One of the more popular managed services being offered today by solution providers is anything that has to do with storing, archiving or replicating data because most IT organizations are increasingly seeing these activities as crucial chores that are probably best left up to others.
Companies are coming to the managed services conclusion after spending years struggling with corrupted tapes that take forever to load using cumbersome interfaces across any number of incompatible backup systems that have accumulated in their data centers over the years.
Of course, the challenge that managed service providers are now facing is the fact that companies such as EMC, IBM and even Google are now offering online backup services direct to customers. This creates a problem because in a market without any significant differentiation, online backup services quickly become the next commodity of the day.
Click here to read more about the advantages and disadvantages of hosted backup.
Given that it’s kind of interesting to look at the potential intersections between storing data and actually doing something more valuable like searching the data, a managed service provider hosting somebody’s data already collected everything there is to know about their enterprise. So the next logical thing to probably do is offer the customer an additional service that allows them to search that data. There are two ways to go to provide that service.

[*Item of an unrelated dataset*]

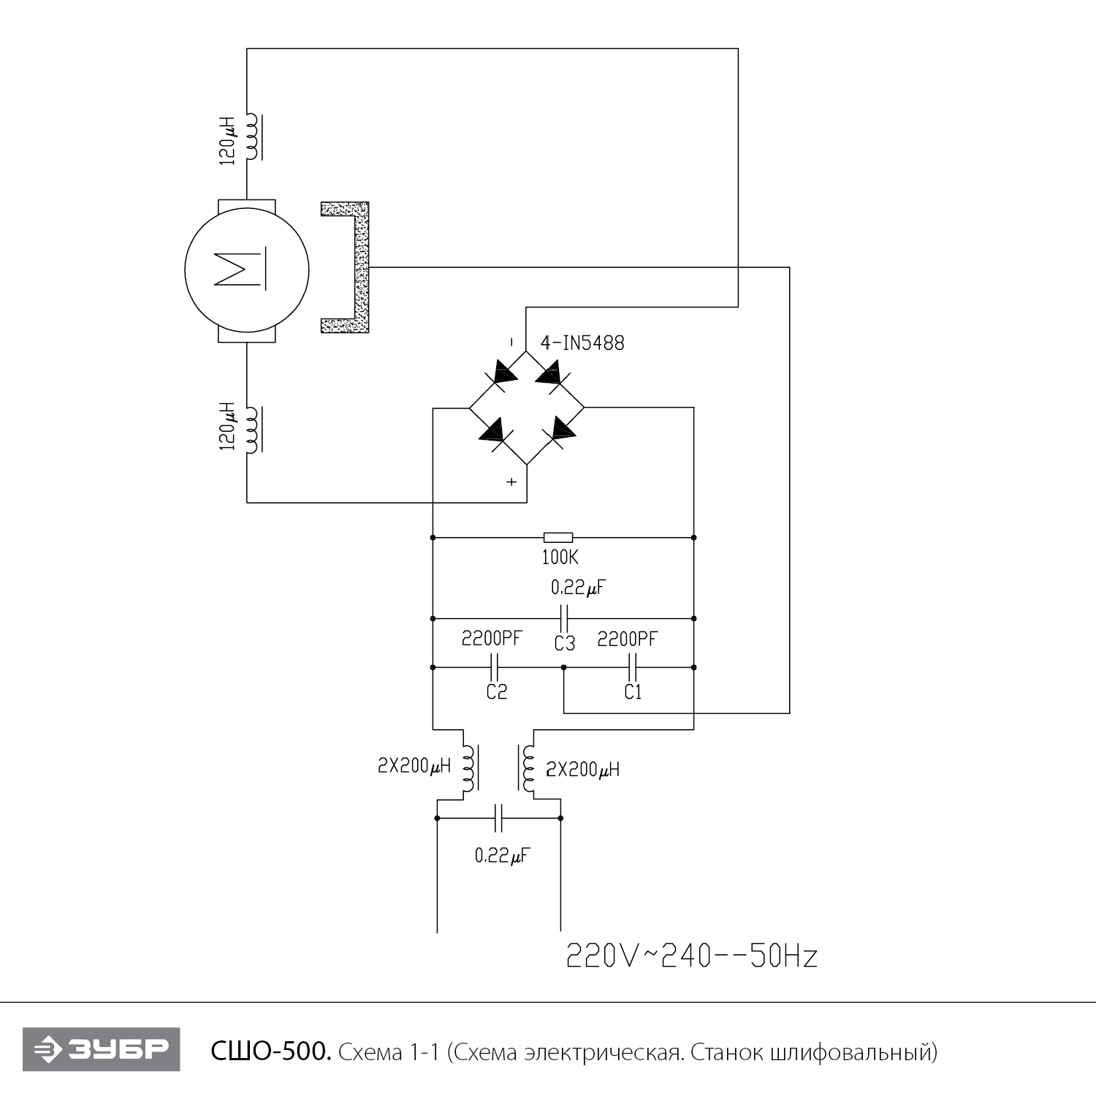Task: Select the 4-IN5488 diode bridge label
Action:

The first is to build out your own enterprise search appliance using offerings from companies such as Google, Autonomy or Fast Search & Transfer ASA, which is in the process of being acquired by Microsoft, and then try to integrate them with the products being used to manage the data. Or you can look to a firm such as CommVault that has already taken the trouble to license, for example, the search-engine technology from Fast.
There’s nothing new under the sun here in terms of watching a technology spin down the profit margin curve. But what is interesting is watching the accelerated rate this is happening around a managed service. Like it or not, profit-margin erosion in a world of managed services is going to be a lot faster than it ever was around traditional products. That means solution providers will have to be thinking about the next iteration of service before the first one ever gets deployed in order to stay one to two steps ahead of product lifecycles that are now moving at warp speed.